Write out each of the entries below word for word, but leave the pictures out.

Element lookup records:
====================
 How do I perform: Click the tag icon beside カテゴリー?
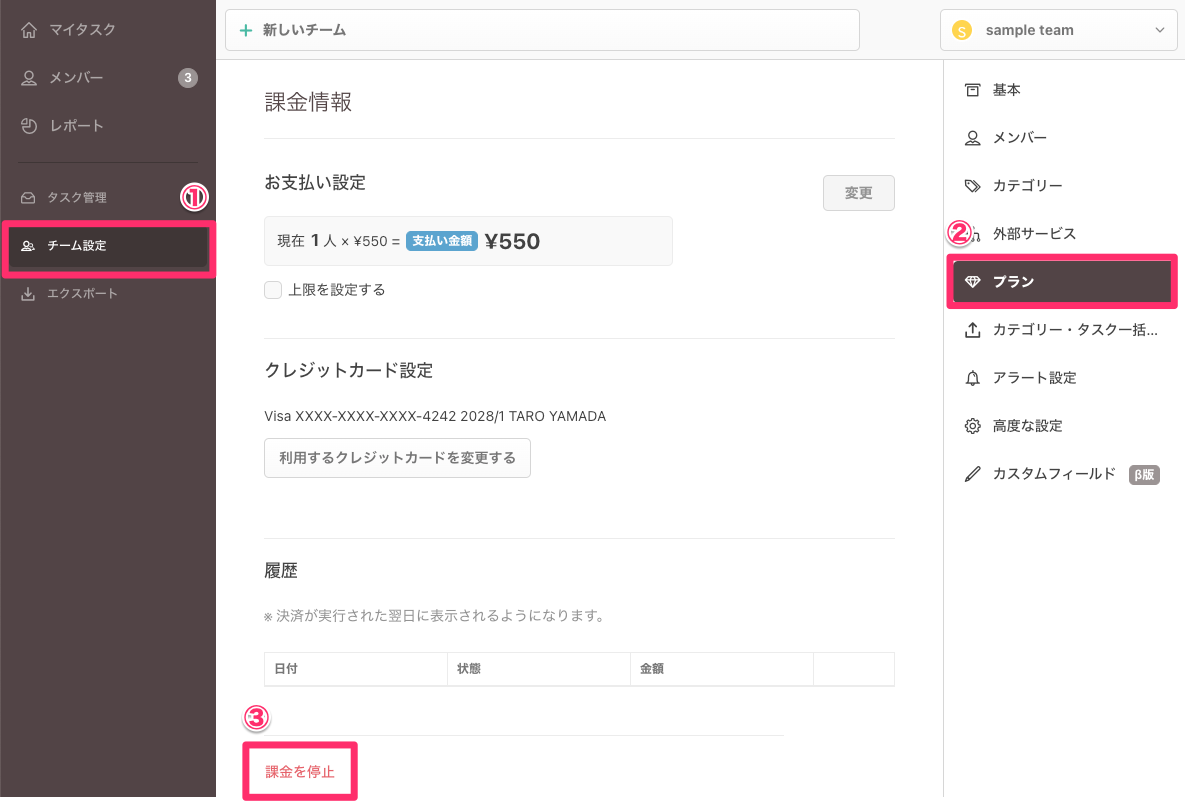pyautogui.click(x=972, y=186)
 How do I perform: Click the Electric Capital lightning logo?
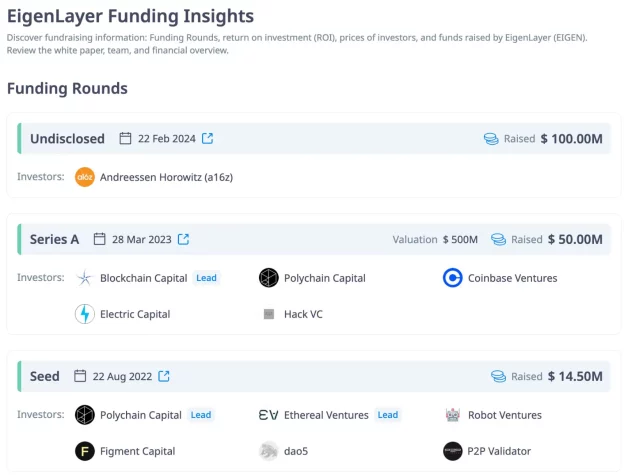(x=85, y=314)
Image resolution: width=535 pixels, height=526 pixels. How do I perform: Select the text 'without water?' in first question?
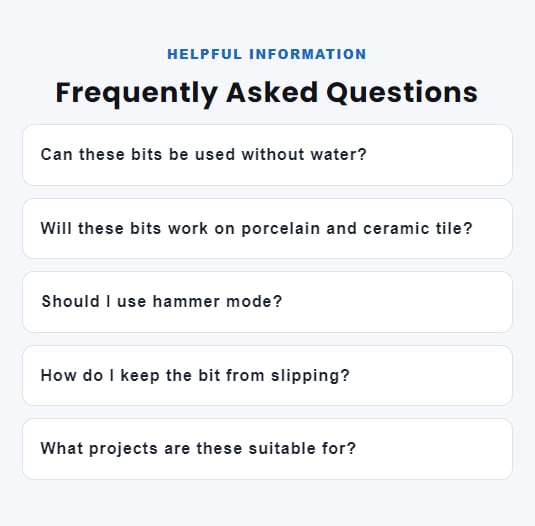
====================
EXERCISE RESPONSE
 How do I perform: Click the tag icon beside カテゴリー?
pyautogui.click(x=972, y=186)
 How do I perform: Click the Electric Capital lightning logo?
(x=85, y=314)
Image resolution: width=535 pixels, height=526 pixels. How do I perform: Select the text 'without water?' in first question?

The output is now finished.